> _Gesteld doel 1_
Aan de hand van welk wetsartikel moet volgens het fragment over de redelijke aanneemprijs worden beoordeeld of de prijs redelijk is?

Slotsom met betrekking tot de hiervoor besproken posten
5.15.
Gelet op hetgeen is overwogen in 5.5, moet ten aanzien van de hiervoor besproken posten worden beoordeeld of sprake is van een redelijke prijs als bedoeld in artikel 7:752 lid 1 BW. Op grond van dit artikel moet de aannemer als grondslag van zijn eis stellen en bij gemotiveerde betwisting bewijzen dat de door hem gevorderde prijs redelijk is (vgl. HR 21 juni 1968, NJ 1968, 290, en Hof Amsterdam, 28-10-2014, ECLI:NL:GHAMS:2014:4594). Bij het bepalen van de redelijke prijs dient rekening te worden gehouden met de door de aannemer ten tijde van het sluiten van de overeenkomst gewoonlijk bedongen prijzen.
5.16.
[gedaagde01] c.s. hebben gemotiveerd betwist dat de door [eiser01] in rekening gebrachte prijzen voor de hiervoor besproken posten redelijk zijn. Dit betekent dat het - anders dan de behandelend rechter ter zitting in zijn voorlopig oordeel heeft aangegeven - aan [eiser01] c.s. is om te bewijzen, dat de door hen aan deze posten toegerekende prijzen redelijk zijn.
5.17.

(Vermeldingen over doelcoördinaten)
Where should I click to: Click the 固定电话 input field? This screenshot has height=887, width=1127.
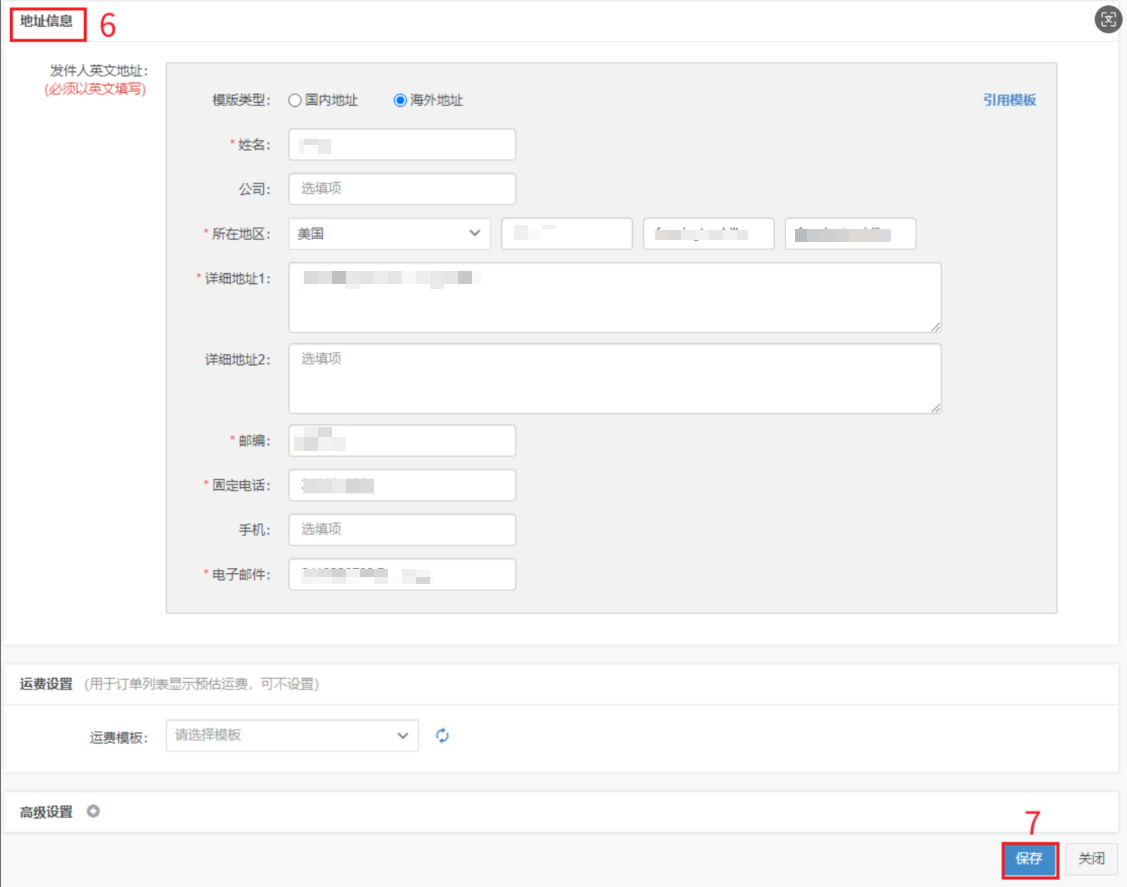point(402,485)
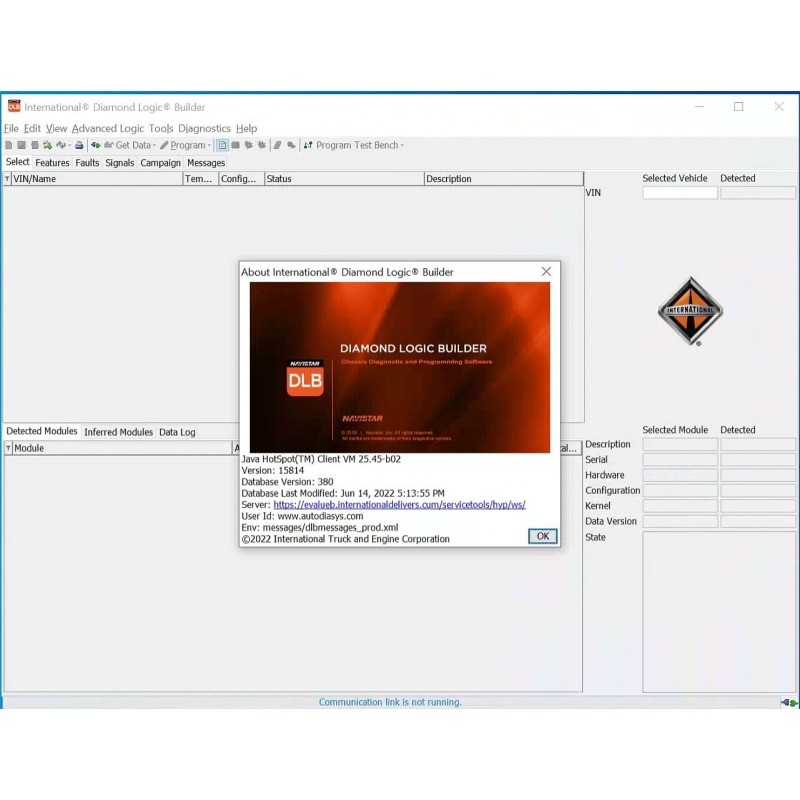This screenshot has width=800, height=800.
Task: Select the Program pencil toolbar icon
Action: point(166,144)
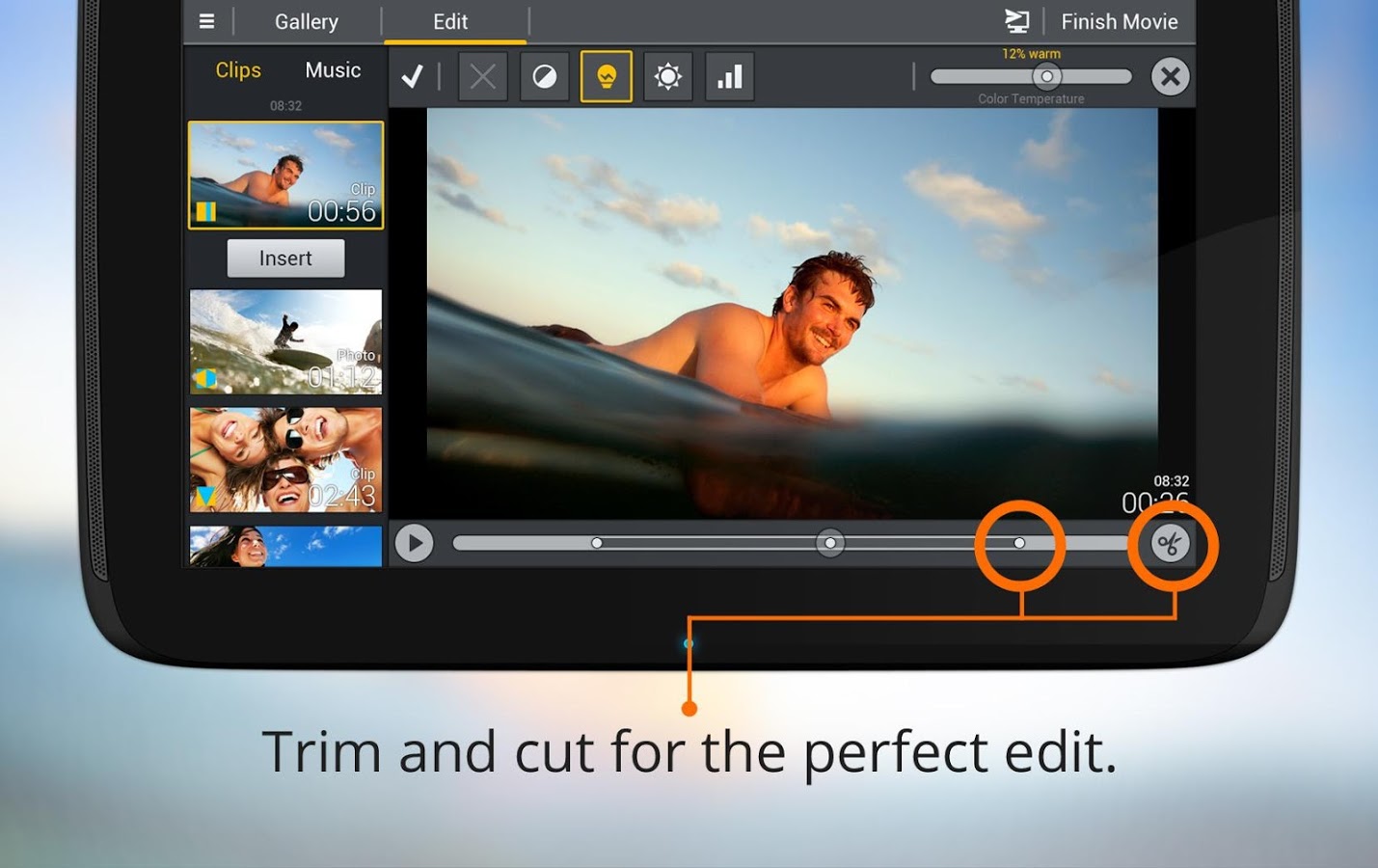Click Finish Movie
Screen dimensions: 1378x868
1119,21
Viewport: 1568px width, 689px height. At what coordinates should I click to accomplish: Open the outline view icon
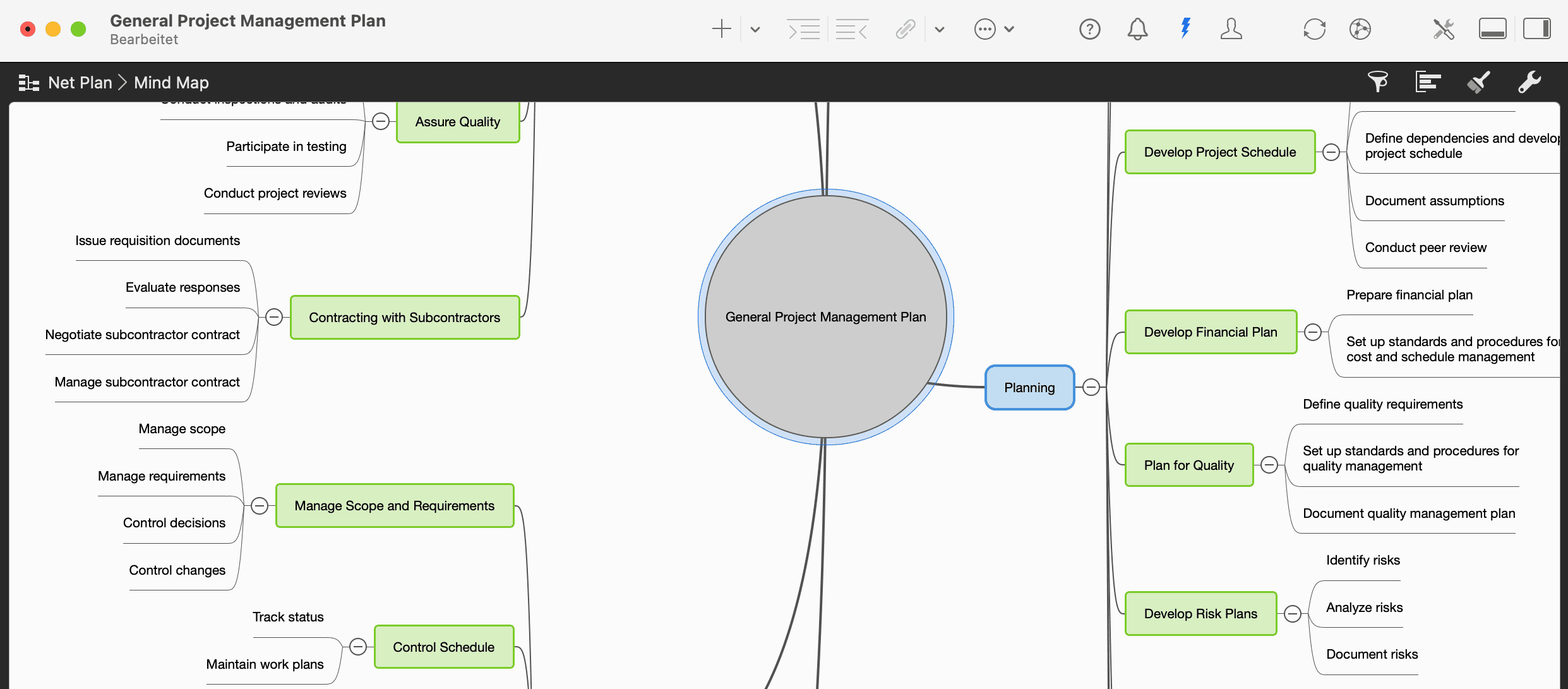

> _Gesteld doel 2_
Geef de volledige lijst hierboven weer als een JSON-lijst van strings, met één string per regel en zonder lege regels. Laat de afbeeldingen daarbij weg.

> _Volledig antwoord 1_
Artikel 7:752 lid 1 BW.

> _Volledig antwoord 2_
[
  "Where should I click to: Click the 固定电话 input field? This screenshot has height=887, width=1127.",
  "point(402,485)",
  "This screenshot has width=800, height=800.",
  "Task: Select the Program pencil toolbar icon",
  "Action: point(166,144)",
  "Click Finish Movie",
  "Screen dimensions: 1378x868",
  "1119,21",
  "Viewport: 1568px width, 689px height. At what coordinates should I click to accomplish: Open the outline view icon"
]